Team Them to Fish, More Than a Saying


There's an old saying, usually attributed to Confucius, that goes something like "Give a man a fish, and you'll feed him for a day. Teach a man to fish, and you've fed him for a lifetime." There's an important life lesson in that simple statement. Some people translate it conceptually into something like "Education is the most important thing you can give someone to better his circumstances." For me I don’t believe this gets to the heart of the matter.

The translation I like goes something like this:

Give a man the answer, and he'll only have a temporary solution. Teach him the principles that led you to that answer, and he will be able to create his own solutions in the future.
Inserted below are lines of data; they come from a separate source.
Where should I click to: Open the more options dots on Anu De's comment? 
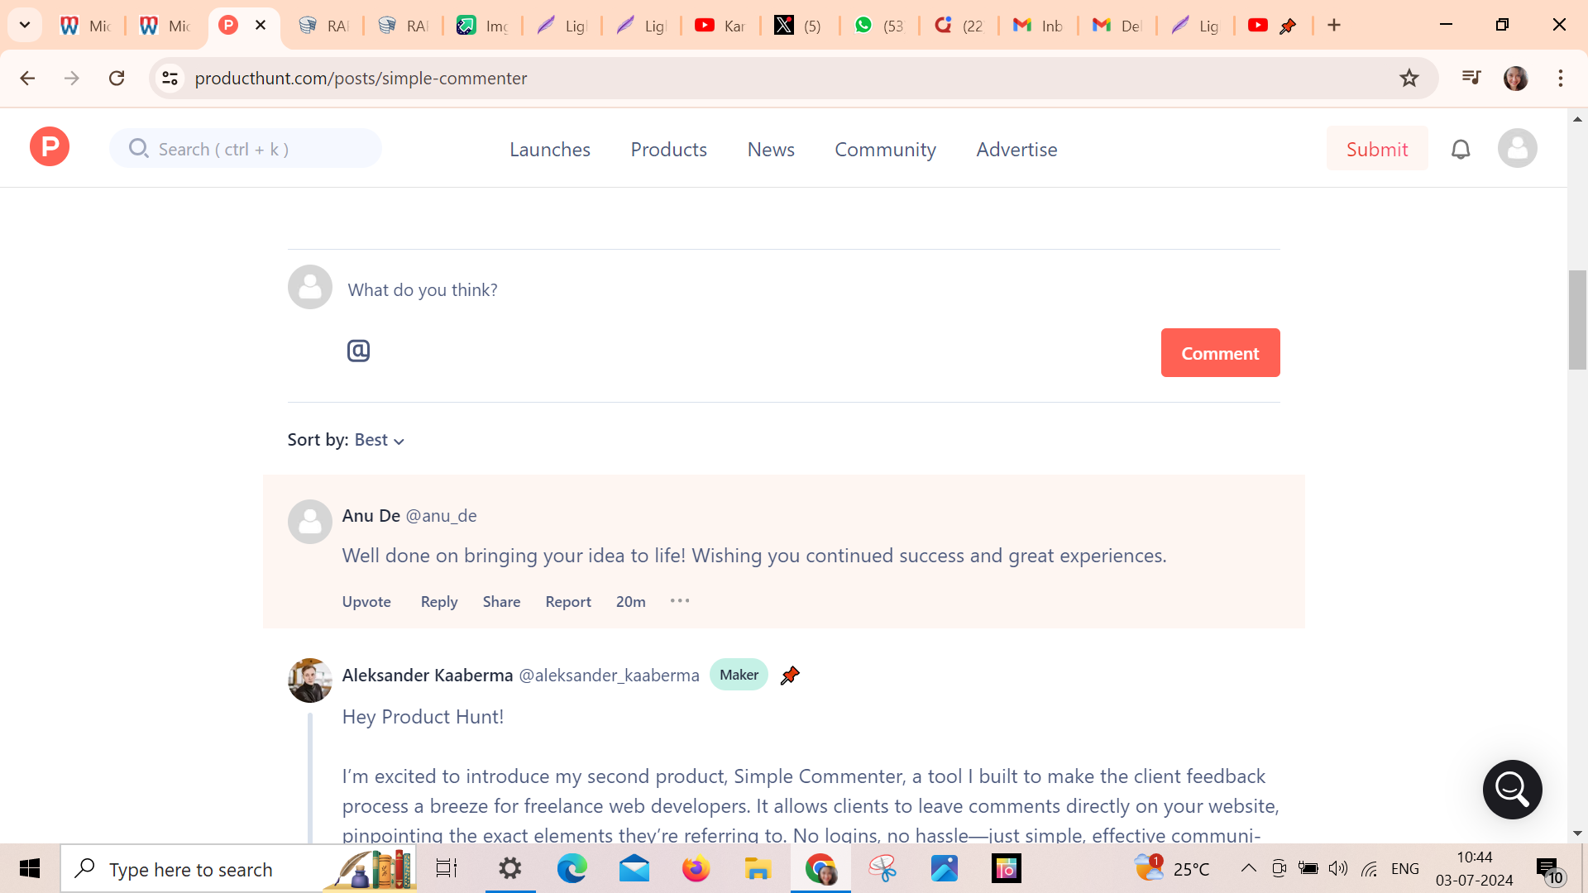tap(680, 601)
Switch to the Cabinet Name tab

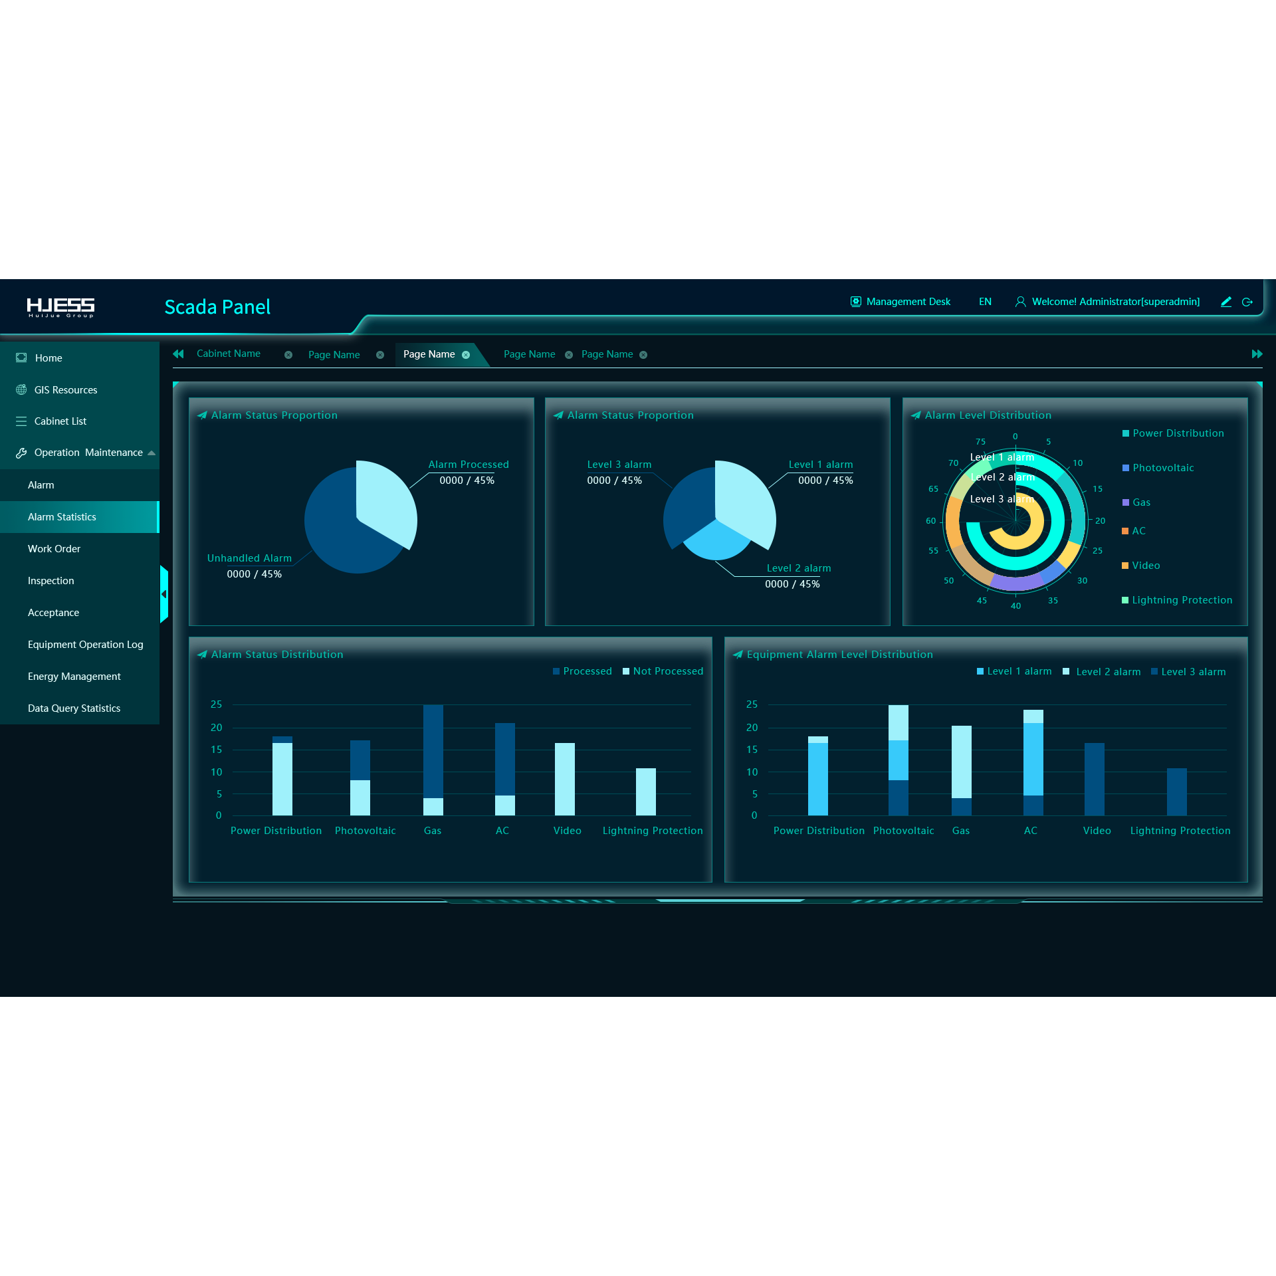click(228, 354)
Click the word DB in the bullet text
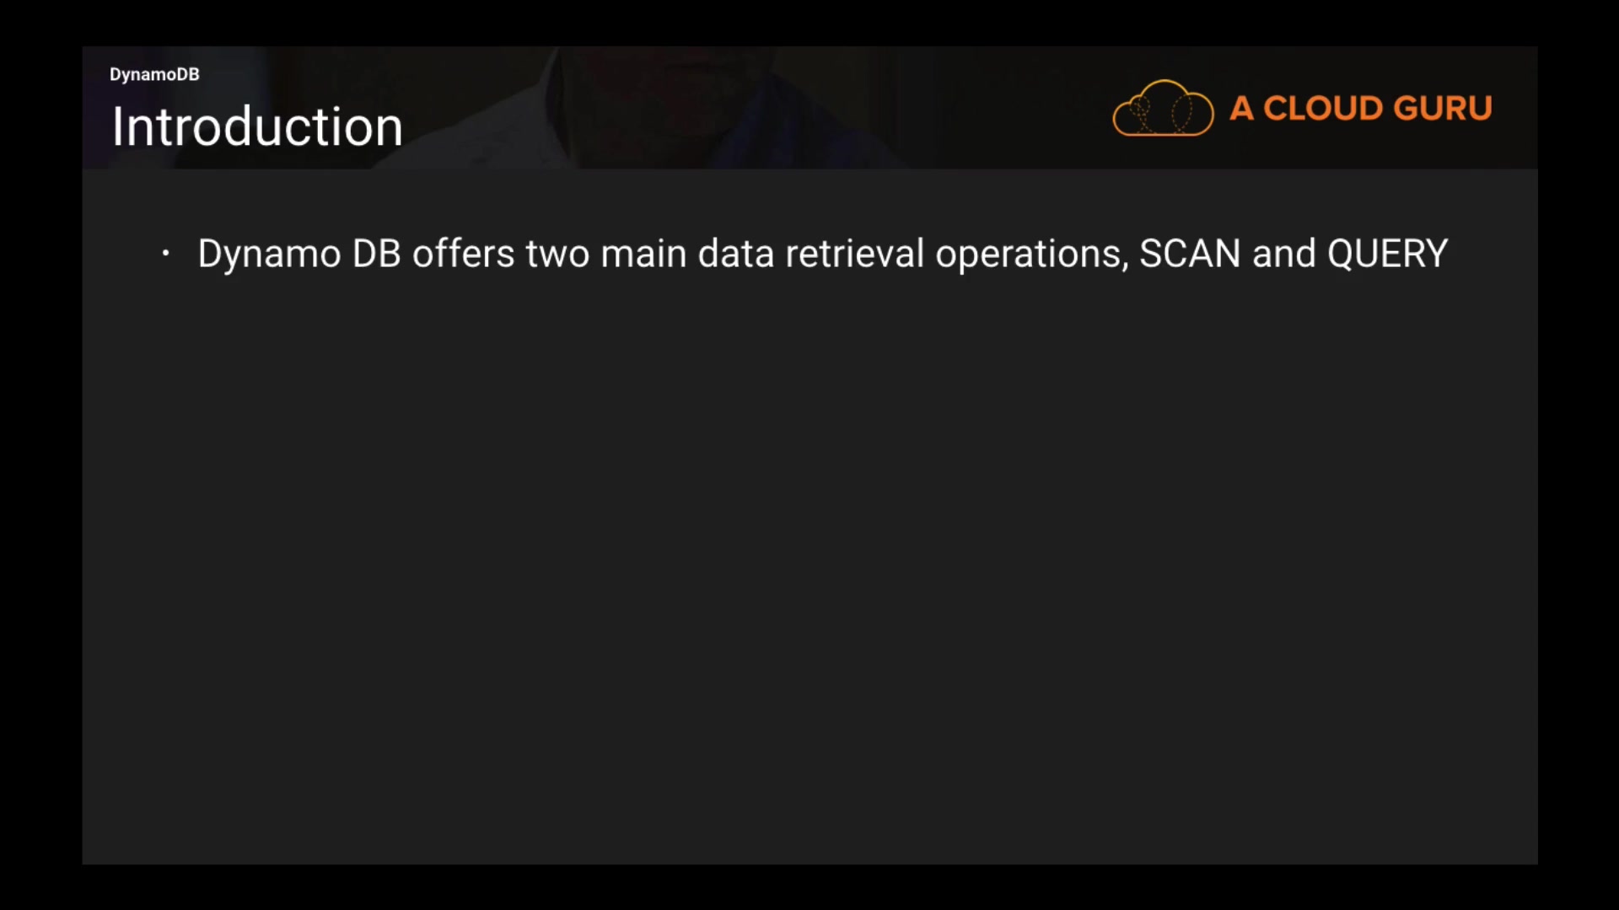1619x910 pixels. coord(376,254)
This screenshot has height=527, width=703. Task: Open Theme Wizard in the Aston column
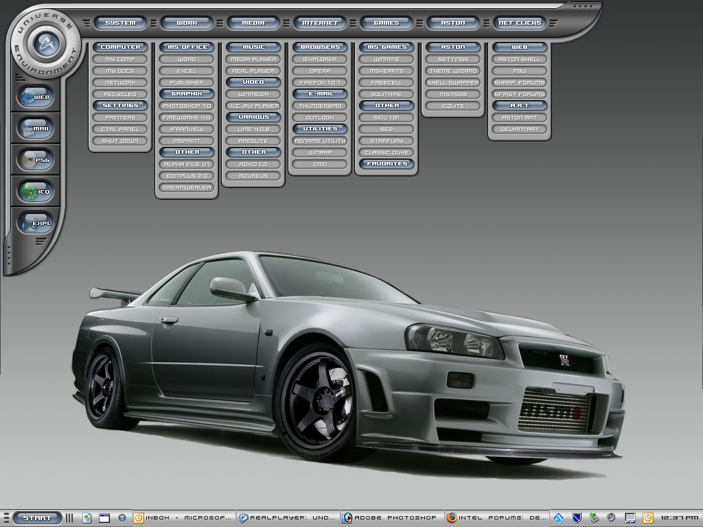[453, 71]
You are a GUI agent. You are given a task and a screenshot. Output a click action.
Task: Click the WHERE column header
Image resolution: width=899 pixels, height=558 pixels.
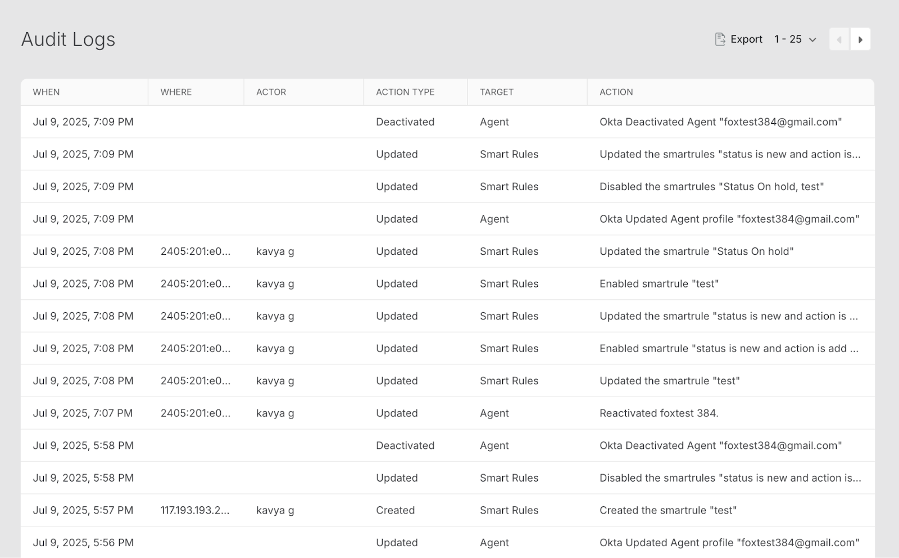(x=176, y=92)
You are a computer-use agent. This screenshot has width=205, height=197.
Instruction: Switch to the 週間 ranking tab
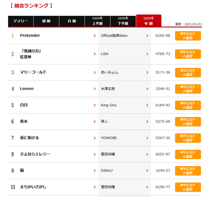[x=46, y=21]
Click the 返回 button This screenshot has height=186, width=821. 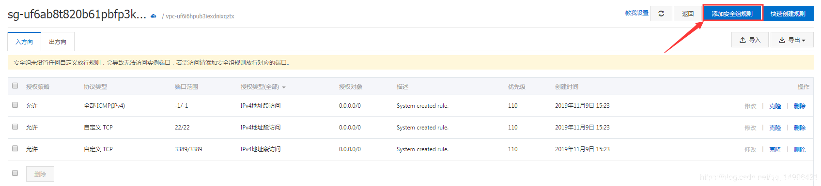click(688, 14)
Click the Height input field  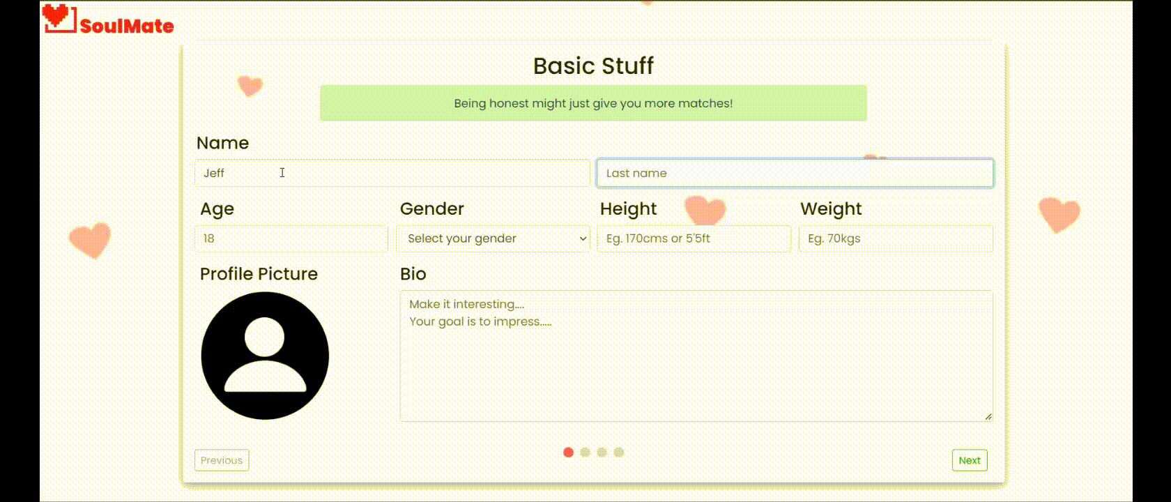[x=694, y=238]
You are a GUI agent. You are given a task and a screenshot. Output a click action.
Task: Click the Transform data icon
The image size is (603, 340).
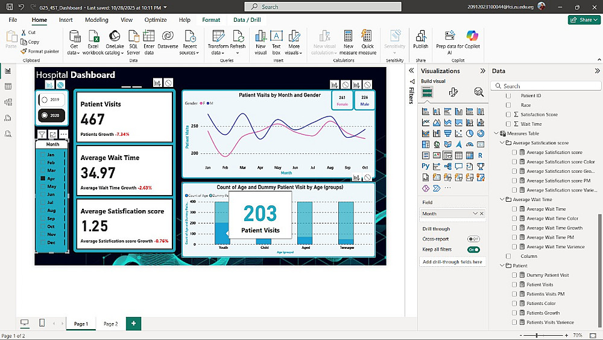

It's considerably less catchy, of course, but I think this is the true meaning of Confucius’s statement.

Suppose someone is trained on how to create a simple graphic in Excel. No doubt he or she will be quite able to create a graphic, but they will have problems doing other things because they have not been educated about the many functionalities and applications of Excel.

Then suppose you have someone else, someone who has been educated about Excel’s full capabilities. This person understands the major concepts that underpin Excel’s functionalities and made them necessary in the first place.

This second person will be able to apply their background knowledge, and compound it with creativity, to find solutions to problems they have not encountered before and they can inventively use Excel to do things they have never been trained to do.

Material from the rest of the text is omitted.